La nuit est tombée rapidement, si bien que les manifestants se retrouvent plongés dans l’ombre, heureusement éclairés par les lumières joyeuses d’un manège tournoyant à quelques mètres. Josiane Lavallard est venue avec son mari Marc pour ce rassemblement à Amiens. Elle voulait y trouver un peu de réconfort ou du moins de la chaleur humaine. Lorsqu’elle est invitée à prendre la parole devant la petite foule, elle ne s’y attend pas. Une main lui a tendu le micro pour qu’elle témoigne mais elle n’a rien préparé. La petite femme, les yeux à demi clos, s’excuse de sa fatigue avant d’entamer son témoignage. « Le vendredi 18 mai, j’ai vu un cultivateur traiter depuis son tracteur avec un tuyau, à flot. »
« C’est interdit d’après la loi. » Selon le couple, le cultivateur a traité le chemin communal et son morceau de terrain mais à la limite de chez eux. « Tout a été pollué chez nous » déplore Josiane Lavallard. Elle livre ses sentiments, un bout de son histoire et sa colère. Une colère encore brulante, s’approchant bientôt de l’accablement. Elle ne semble pas tellement réfléchir : la sincérité prime dans son discours. Son angoisse se fait également ressentir.
Une analyse de cheveux pour preuve ?
Sa voix tremble, déjà moins que sa main qui peine à tenir le micro bien droit pour se faire entendre. « Nous n’avions pas remarqué les autres années mais cette fois-ci, nous avons mal supporté » raconte Marc. Josiane Lavallard poursuit : « le mardi 23 mai en touchant un pot de fleur je me suis sentie mal. Au fil des heures, j’était de plus en plus mal. » Puis lorsqu’elle quitte sa maison, les symptômes s’estompent. Mais dès qu’elle retourne dans sa propriété, ils réapparaissent. C’est comme cela qu’elle a pu faire le lien avec les pesticides. « Les yeux pleurent, les yeux piquent, coulent. J’ai eu des nausées, des enflements, des problèmes de respiration… » L’énumération est longue. Les quinze jours suivants, ils dorment dans leur voiture, avant de se décider à aller chez leur fils, le 14 juillet. Depuis le couple a fait analyser ses cheveux dans un laboratoire, au prix de 600 euros. Ils attendent prochainement les résultats.

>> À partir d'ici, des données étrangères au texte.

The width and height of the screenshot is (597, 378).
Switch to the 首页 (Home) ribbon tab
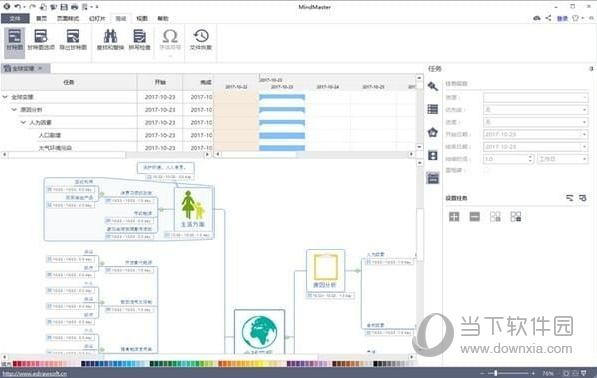click(x=42, y=19)
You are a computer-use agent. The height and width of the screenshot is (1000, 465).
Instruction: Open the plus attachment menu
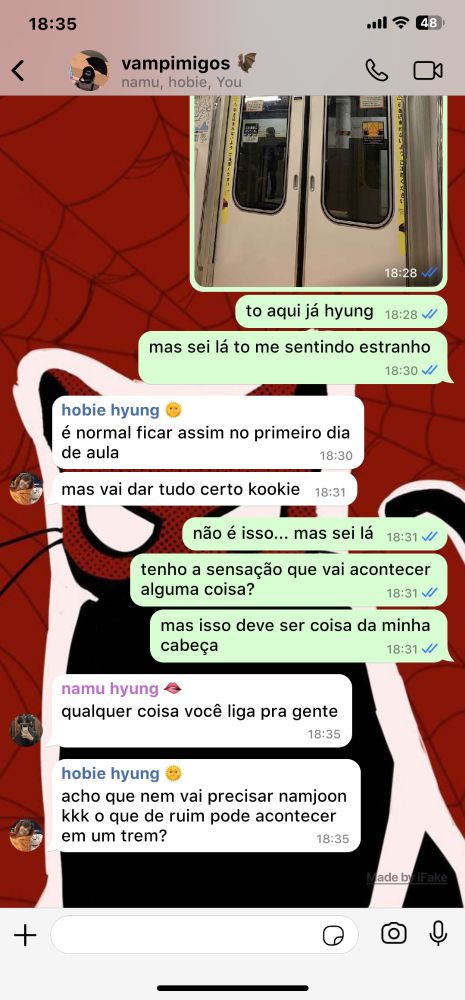(25, 936)
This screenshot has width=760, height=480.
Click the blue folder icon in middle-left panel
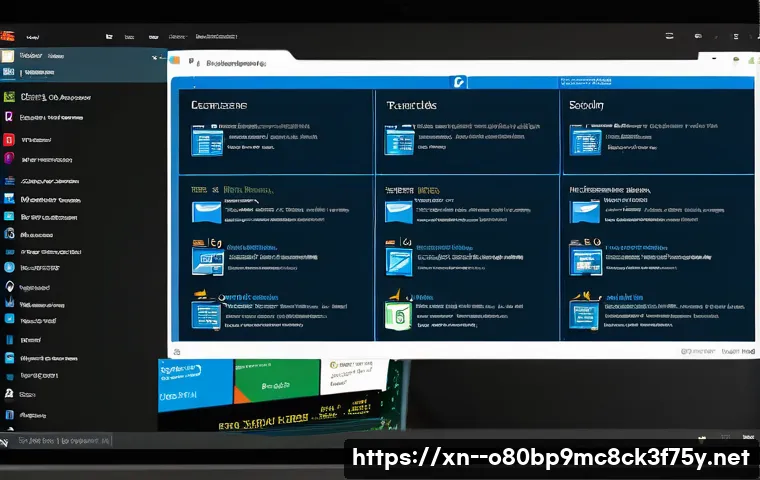pyautogui.click(x=204, y=212)
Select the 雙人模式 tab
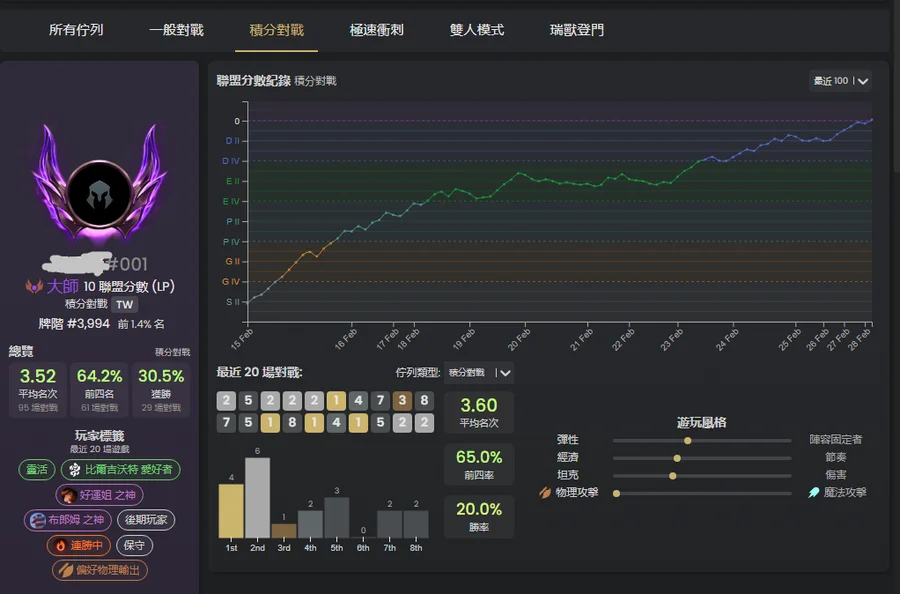 coord(477,30)
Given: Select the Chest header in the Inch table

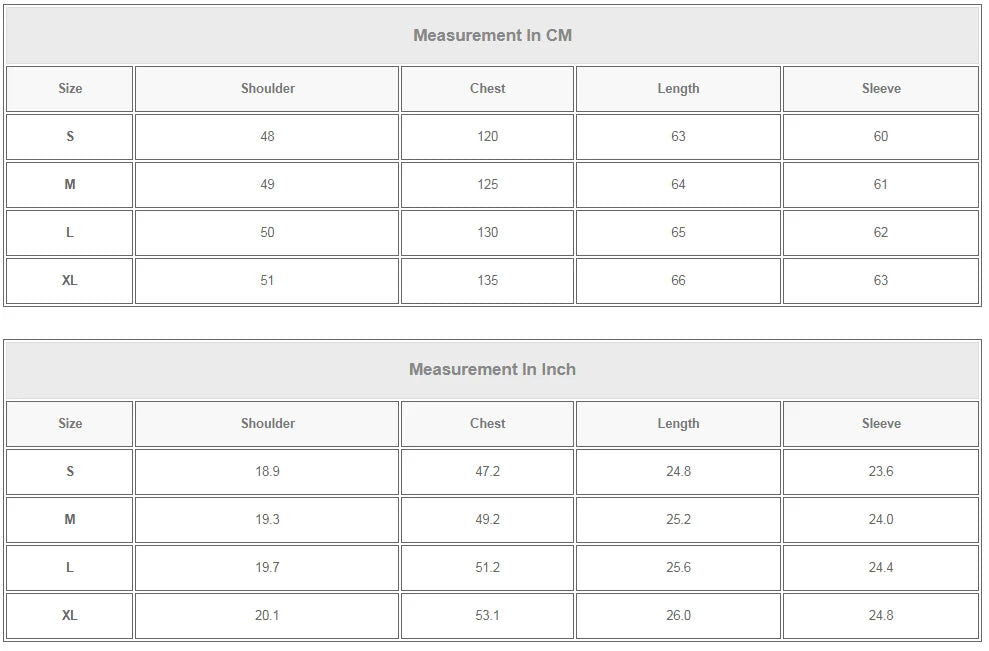Looking at the screenshot, I should pyautogui.click(x=487, y=423).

Aujourd’hui, la vente de pesticides, herbicides et produits phytosanitaires est chapeautée par des industriels puissants tel que Bayer. L’agriculture dite conventionnelle reste majoritaire en France. Le premier janvier 2017, 453 113 exploitations agricoles, tous types d’agriculture confondus, sont recensées en France. Parmi elles, 54 044 opérateurs étaient engagés en agriculture biologique en 2017 selon l’Agence Française pour le développement et la promotion de l’Agriculture biologique.
Près de 600 rassemblements en France
Rapidement, les citoyens se sont emparés de la démarche. Près de 600 rassemblements ont eu lieu dans toute la France samedi dernier. Les revendications sont précises : l’arrêt des pesticides, pour une terre plus propre. Pour une nature dépolluée. Pour que les coquelicots puissent y pousser sans problème. Sur la place de l’hôtel de ville d’Amiens, deux ou trois pancartes se distinguent parmi la petite foule. On peut lire « Nous voulons des coquelicots ». Un couple a ramené ses drapeaux Picardie Debout.
Une femme porte un béret rouge. Devant elle, un homme a revêtu son poncho de pluie, aux mêmes teintes. Un pull par ci, une écharpe par là… les manifestants ont tenté d’apporter cette touche de rouge sur leurs vêtements. Certains ont accroché un badge en forme de coquelicot à leur manteau. Il y en a même qui ont ramenés des fleurs, rouges. Rouges comme l’hôtel de ville, illuminé. Belle et hasardeuse synchronisation.